Task description -
Retype verbatim the data from the line containing "[Close Pop-Up Button] (420, 215)" down through the end of the data, both ends included.

Entries for locating words and elements -
>>>

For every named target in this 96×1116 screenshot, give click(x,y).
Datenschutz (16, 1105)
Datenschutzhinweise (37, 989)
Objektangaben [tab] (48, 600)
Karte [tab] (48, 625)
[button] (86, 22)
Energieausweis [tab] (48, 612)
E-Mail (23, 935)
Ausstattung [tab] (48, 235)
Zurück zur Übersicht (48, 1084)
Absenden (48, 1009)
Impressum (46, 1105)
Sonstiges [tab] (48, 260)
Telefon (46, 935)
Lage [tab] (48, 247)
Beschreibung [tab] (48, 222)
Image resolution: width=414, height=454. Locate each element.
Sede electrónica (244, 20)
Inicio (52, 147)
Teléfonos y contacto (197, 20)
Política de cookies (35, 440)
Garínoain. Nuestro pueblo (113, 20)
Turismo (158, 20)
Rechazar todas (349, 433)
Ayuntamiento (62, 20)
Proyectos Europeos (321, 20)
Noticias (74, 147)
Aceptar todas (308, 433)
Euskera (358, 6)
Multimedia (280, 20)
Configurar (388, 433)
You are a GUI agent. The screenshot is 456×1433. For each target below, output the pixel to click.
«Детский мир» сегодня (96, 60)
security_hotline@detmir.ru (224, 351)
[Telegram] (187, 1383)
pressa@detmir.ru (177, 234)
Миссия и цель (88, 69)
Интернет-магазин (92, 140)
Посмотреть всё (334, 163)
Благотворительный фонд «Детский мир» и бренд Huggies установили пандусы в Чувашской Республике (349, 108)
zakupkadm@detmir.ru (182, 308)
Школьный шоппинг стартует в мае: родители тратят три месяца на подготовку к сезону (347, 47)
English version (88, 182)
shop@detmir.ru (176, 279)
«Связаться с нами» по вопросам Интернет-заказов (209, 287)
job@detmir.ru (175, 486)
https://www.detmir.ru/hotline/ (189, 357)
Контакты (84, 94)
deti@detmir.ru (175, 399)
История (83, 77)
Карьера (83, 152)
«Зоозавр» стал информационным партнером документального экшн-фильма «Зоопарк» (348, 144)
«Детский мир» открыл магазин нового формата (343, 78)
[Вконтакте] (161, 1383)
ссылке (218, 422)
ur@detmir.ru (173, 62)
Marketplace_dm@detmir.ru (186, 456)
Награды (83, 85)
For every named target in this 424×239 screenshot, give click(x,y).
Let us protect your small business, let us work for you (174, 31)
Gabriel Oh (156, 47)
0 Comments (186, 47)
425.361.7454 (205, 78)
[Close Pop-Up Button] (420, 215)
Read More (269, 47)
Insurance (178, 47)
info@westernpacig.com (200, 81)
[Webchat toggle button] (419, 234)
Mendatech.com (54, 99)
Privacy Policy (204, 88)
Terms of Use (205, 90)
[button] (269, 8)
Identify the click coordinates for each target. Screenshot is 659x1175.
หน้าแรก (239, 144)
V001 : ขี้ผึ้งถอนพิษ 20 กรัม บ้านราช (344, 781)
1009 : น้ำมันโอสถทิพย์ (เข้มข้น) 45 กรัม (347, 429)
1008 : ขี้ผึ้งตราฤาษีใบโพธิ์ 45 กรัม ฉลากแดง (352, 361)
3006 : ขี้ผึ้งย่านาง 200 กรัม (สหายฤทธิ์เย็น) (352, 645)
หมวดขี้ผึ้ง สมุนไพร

<<<

Solution to the problem -
[Close Pop-Up Button] (420, 215)
Read More (269, 47)
Insurance (178, 47)
info@westernpacig.com (200, 81)
[Webchat toggle button] (419, 234)
Mendatech.com (54, 99)
Privacy Policy (204, 88)
Terms of Use (205, 90)
[button] (269, 8)
Identify the click coordinates for each target. Screenshot is 659x1175.
หน้าแรก (239, 144)
V001 : ขี้ผึ้งถอนพิษ 20 กรัม บ้านราช (344, 781)
1009 : น้ำมันโอสถทิพย์ (เข้มข้น) 45 กรัม (347, 429)
1008 : ขี้ผึ้งตราฤาษีใบโพธิ์ 45 กรัม ฉลากแดง (352, 361)
3006 : ขี้ผึ้งย่านาง 200 กรัม (สหายฤทธิ์เย็น) (352, 645)
หมวดขี้ผึ้ง สมุนไพร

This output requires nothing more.